1. Set Up Environment Variables

Create a .env file in your project root:
# Maxim API Configuration
MAXIM_API_KEY=your_maxim_api_key_here
MAXIM_LOG_REPO_ID=your_maxim_repo_id_here

# OpenAI Configuration
OPENAI_API_KEY=your_openai_api_key_here

2. Import Required Libraries

import os
import asyncio
from dotenv import load_dotenv
from maxim import Config, Maxim
from maxim.logger import LoggerConfig
from maxim.logger.llamaindex import instrument_llamaindex
from llama_index.core.agent import FunctionAgent
from llama_index.core.agent.workflow import AgentWorkflow
from llama_index.core.tools import FunctionTool
from llama_index.llms.openai import OpenAI

3. Initialize Maxim and Instrument LlamaIndex

# Load environment variables from .env file
load_dotenv()

# Initialize Maxim logger
maxim = Maxim(Config(api_key=os.getenv("MAXIM_API_KEY")))
logger = maxim.logger(LoggerConfig(id=os.getenv("MAXIM_LOG_REPO_ID")))

# Instrument LlamaIndex with Maxim observability
# Set debug=True to see detailed logs during development
instrument_llamaindex(logger, debug=True)

print("✅ Maxim instrumentation enabled for LlamaIndex")

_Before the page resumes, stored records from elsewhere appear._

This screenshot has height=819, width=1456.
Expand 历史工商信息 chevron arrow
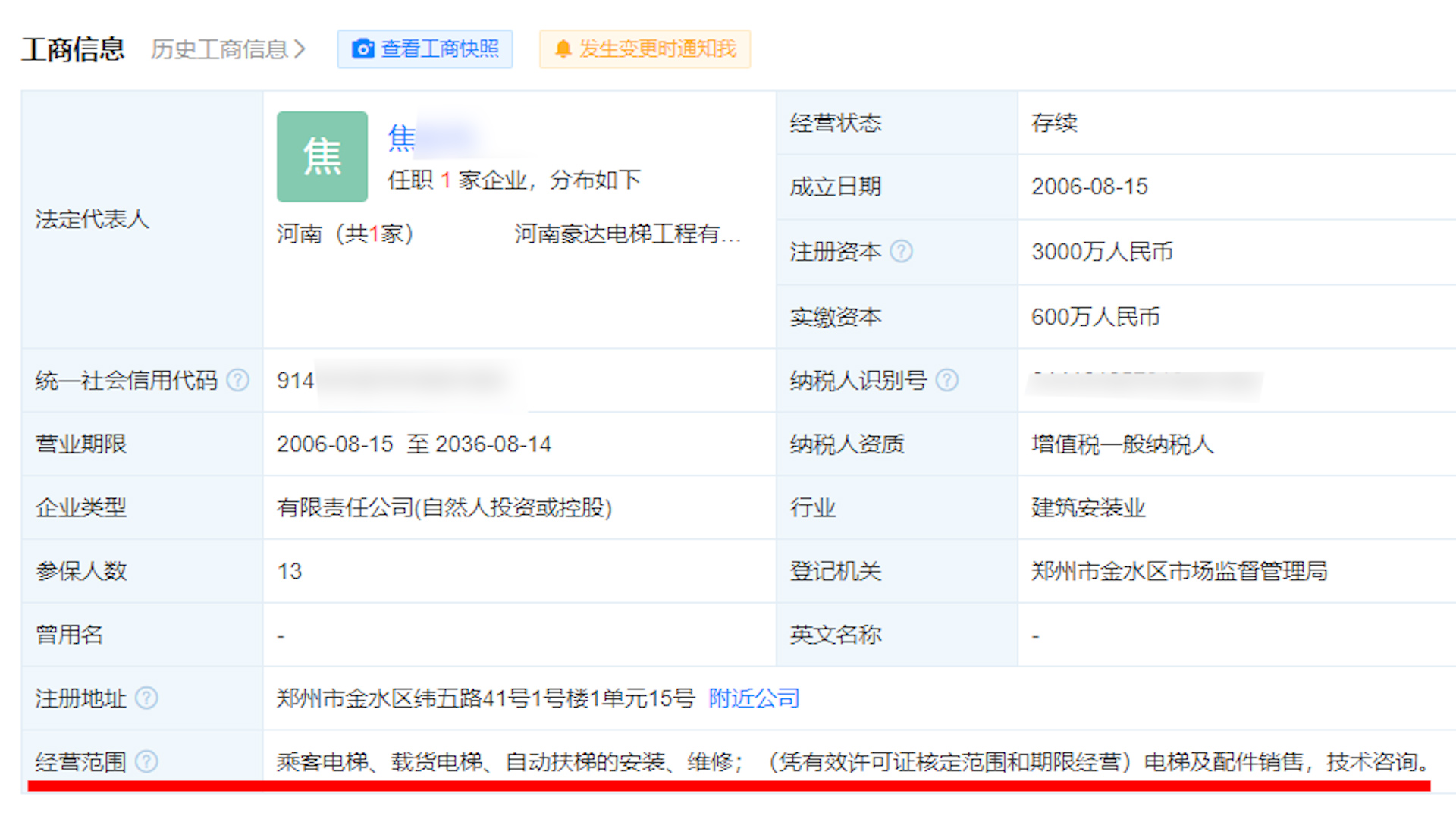[x=300, y=49]
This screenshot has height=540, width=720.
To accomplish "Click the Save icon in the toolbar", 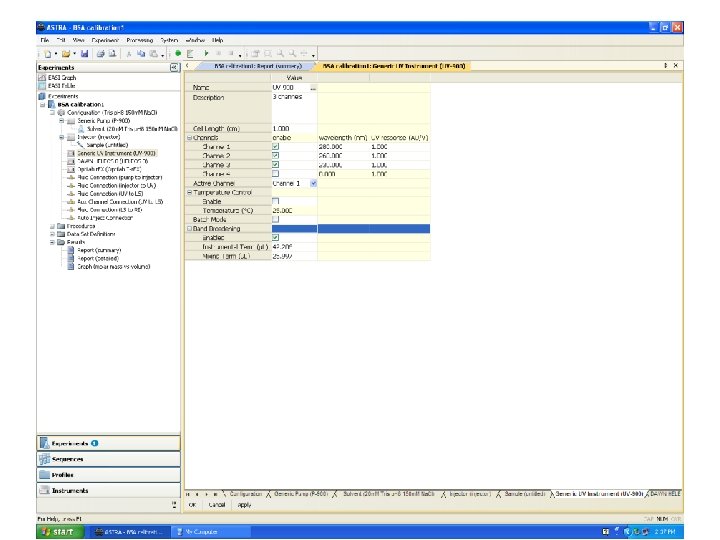I will 84,53.
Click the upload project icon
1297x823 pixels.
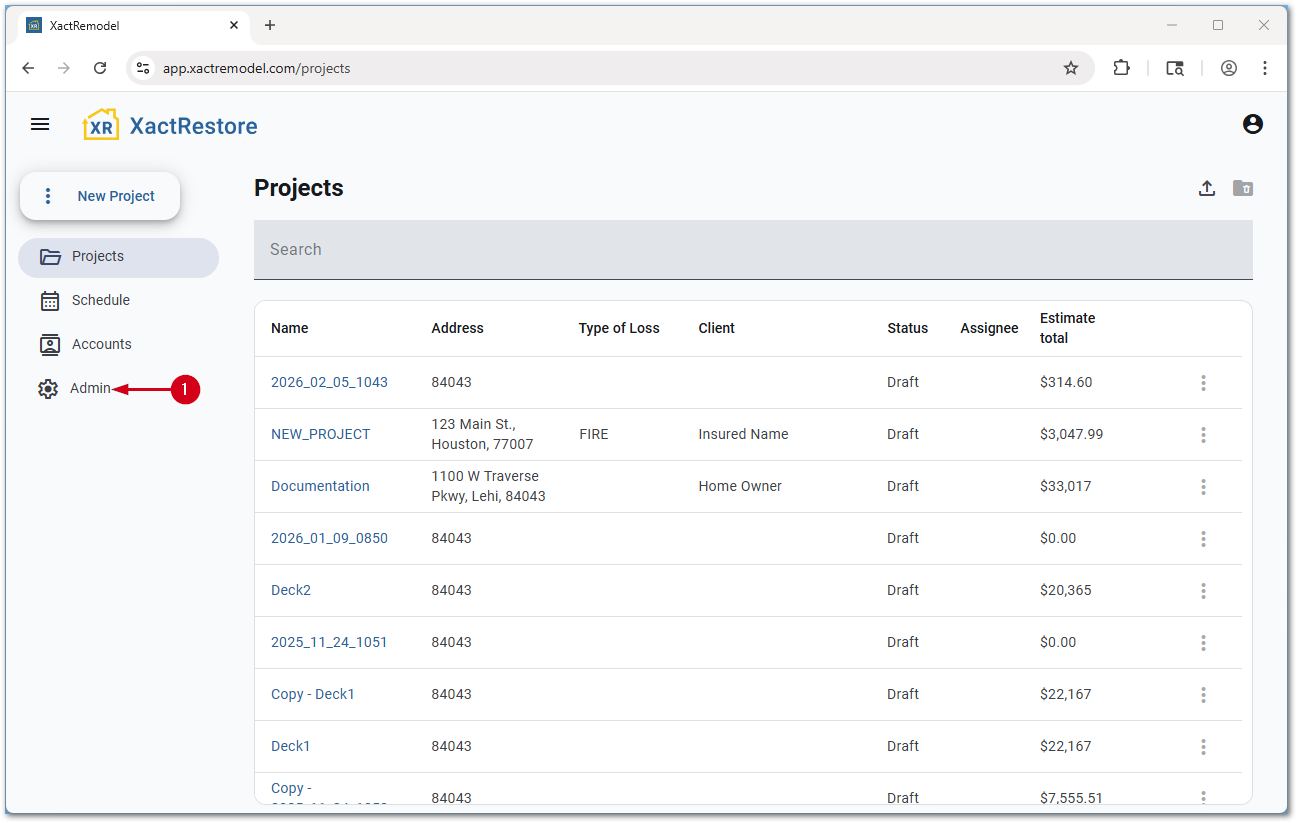pos(1207,188)
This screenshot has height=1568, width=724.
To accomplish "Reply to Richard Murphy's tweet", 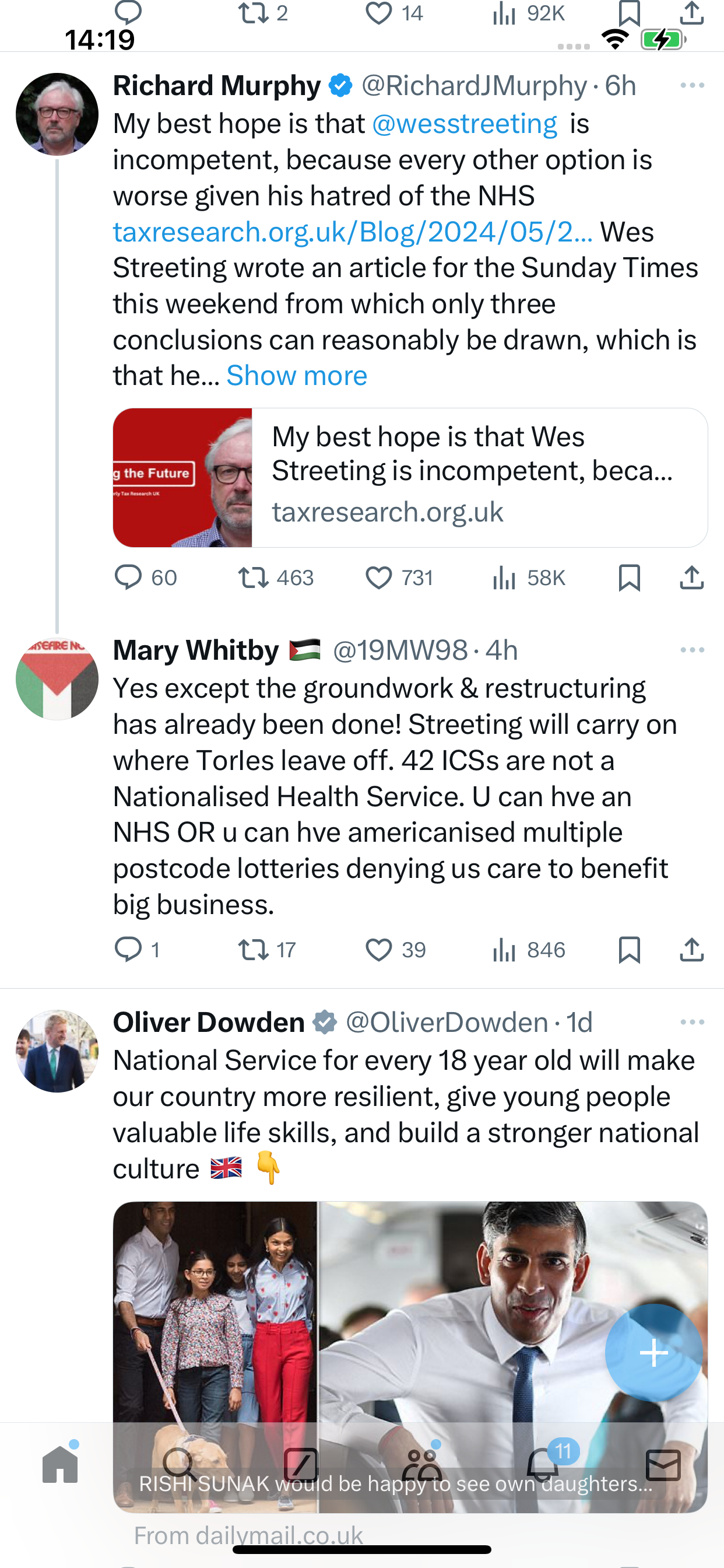I will pyautogui.click(x=145, y=577).
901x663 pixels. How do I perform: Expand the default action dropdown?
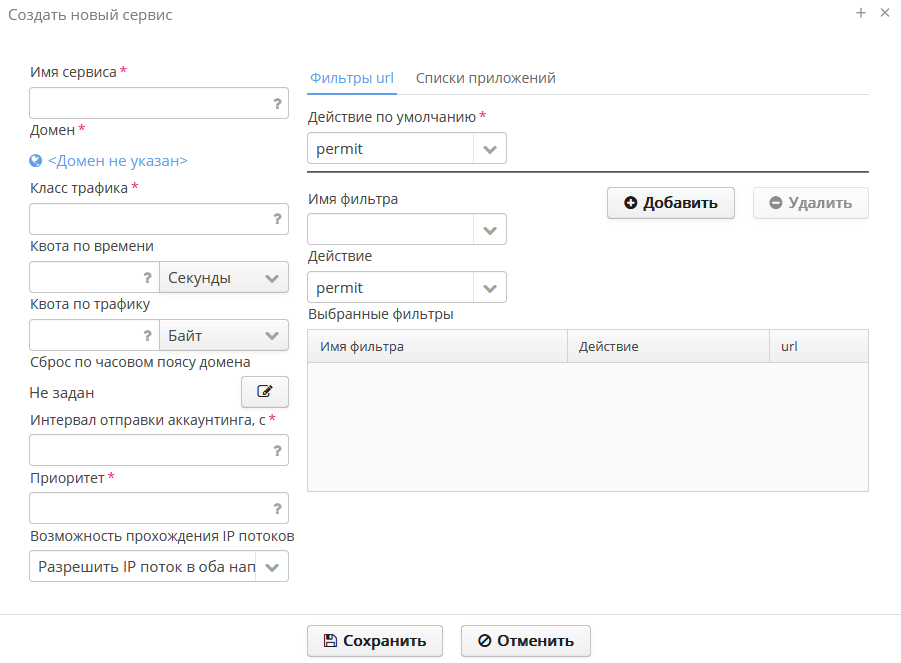click(x=489, y=149)
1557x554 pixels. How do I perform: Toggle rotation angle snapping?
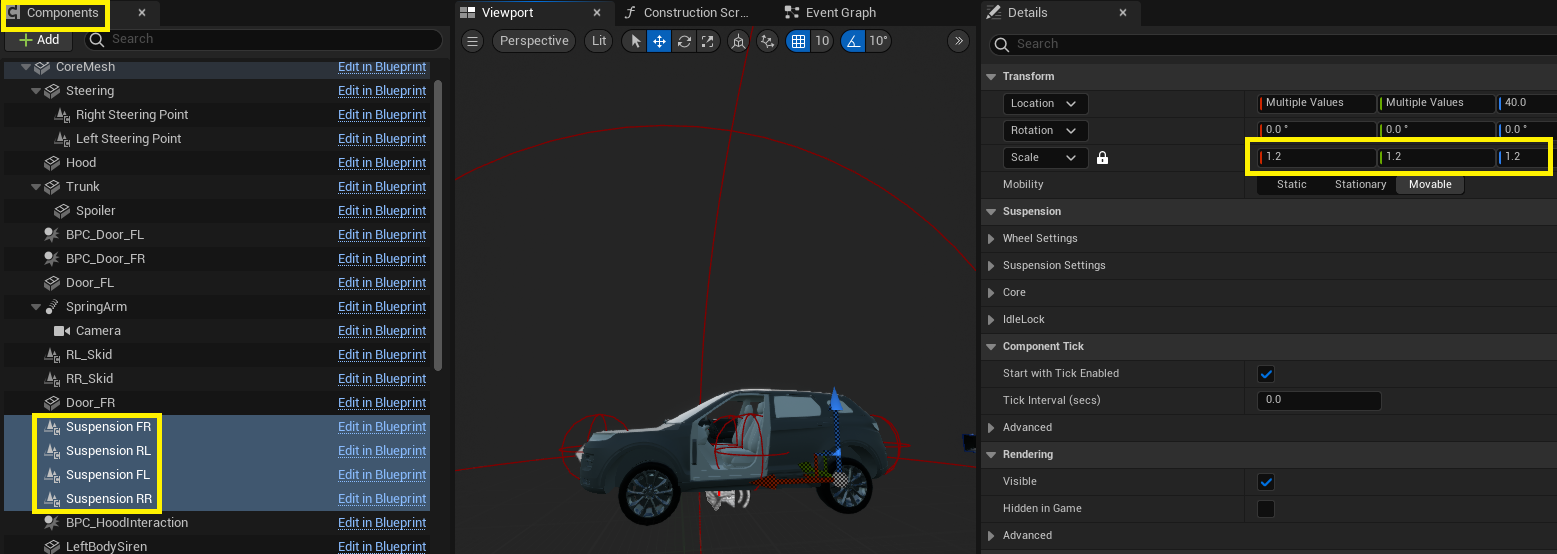pyautogui.click(x=853, y=41)
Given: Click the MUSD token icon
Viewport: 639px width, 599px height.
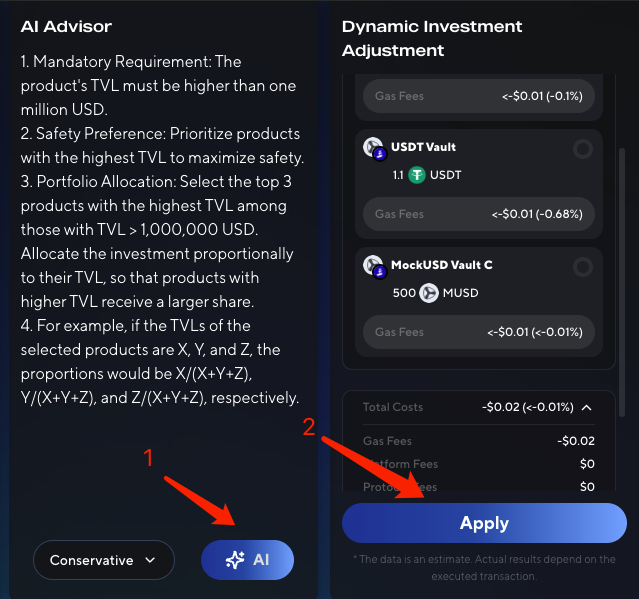Looking at the screenshot, I should pyautogui.click(x=429, y=293).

4. Create Simple Function Agent

Build a calculator agent with custom tools:
# Define calculator tools
def add_numbers(a: float, b: float) -> float:
    """Add two numbers together."""
    return a + b

def multiply_numbers(a: float, b: float) -> float:
    """Multiply two numbers together."""
    return a * b

def divide_numbers(a: float, b: float) -> float:
    """Divide first number by second number."""
    if b == 0:
        raise ValueError("Cannot divide by zero")
    return a / b

# Create function tools
add_tool = FunctionTool.from_defaults(fn=add_numbers)
multiply_tool = FunctionTool.from_defaults(fn=multiply_numbers)
divide_tool = FunctionTool.from_defaults(fn=divide_numbers)

# Initialize LLM
llm = OpenAI(model="gpt-4o-mini", temperature=0)

# Create FunctionAgent
agent = FunctionAgent(
    tools=[add_tool, multiply_tool, divide_tool],
    llm=llm,
    verbose=True,
    system_prompt="""You are a helpful calculator assistant.
    Use the provided tools to perform mathematical calculations.
    Always explain your reasoning step by step."""
)

5. Test Function Agent

async def test_function_agent():
    print("🔍 Testing FunctionAgent with Maxim observability...")
    
    query = "What is (15 + 25) multiplied by 2, then divided by 8?"
    
    print(f"\n📝 Query: {query}")
    
    # This will be automatically logged by Maxim instrumentation
    response = await agent.run(query)
    
    print(f"\n🤖 Response: {response}")
    print("\n✅ Check your Maxim dashboard for detailed trace information!")

# Run the async function
await test_function_agent()

6. Multi-Modal Agent Setup

Create an agent that can handle both text and images:
from llama_index.core.llms import ChatMessage, ImageBlock, TextBlock
import requests
from PIL import Image
import io
import base64

# Tool for image analysis
def describe_image_content(description: str) -> str:
    """Analyze and describe what's in an image based on the model's vision."""
    return f"Image analysis complete: {description}"

# Math tools for the agent
def add(a: int, b: int) -> int:
    """Add two numbers together."""
    return a + b

def multiply(a: int, b: int) -> int:
    """Multiply two numbers together."""
    return a * b

# Create multi-modal agent with vision-capable model
multimodal_llm = OpenAI(model="gpt-4o-mini")  # Vision-capable model

multimodal_agent = FunctionAgent(
    tools=[add, multiply, describe_image_content],
    llm=multimodal_llm,
    system_prompt="You are a helpful assistant that can analyze images and perform calculations."
)

7. Test Multi-Modal Agent

async def test_multimodal_agent():
    print("🔍 Testing Multi-Modal Agent with Maxim observability...")

    try:
        # Example with image URL
        msg = ChatMessage(
            role="user",
            blocks=[
                TextBlock(text="What do you see in this image? If there are numbers, perform calculations."),
                ImageBlock(url="https://example.com/math-equation.jpg"),  # Replace with actual image URL
            ],
        )
        response = await multimodal_agent.run(msg)
        print(f"\n🤖 Multi-Modal Response: {response}")

    except Exception as e:
        print(f"Note: Multi-modal features require actual image files. Error: {e}")
        print("The agent structure is set up correctly for when you have images to process!")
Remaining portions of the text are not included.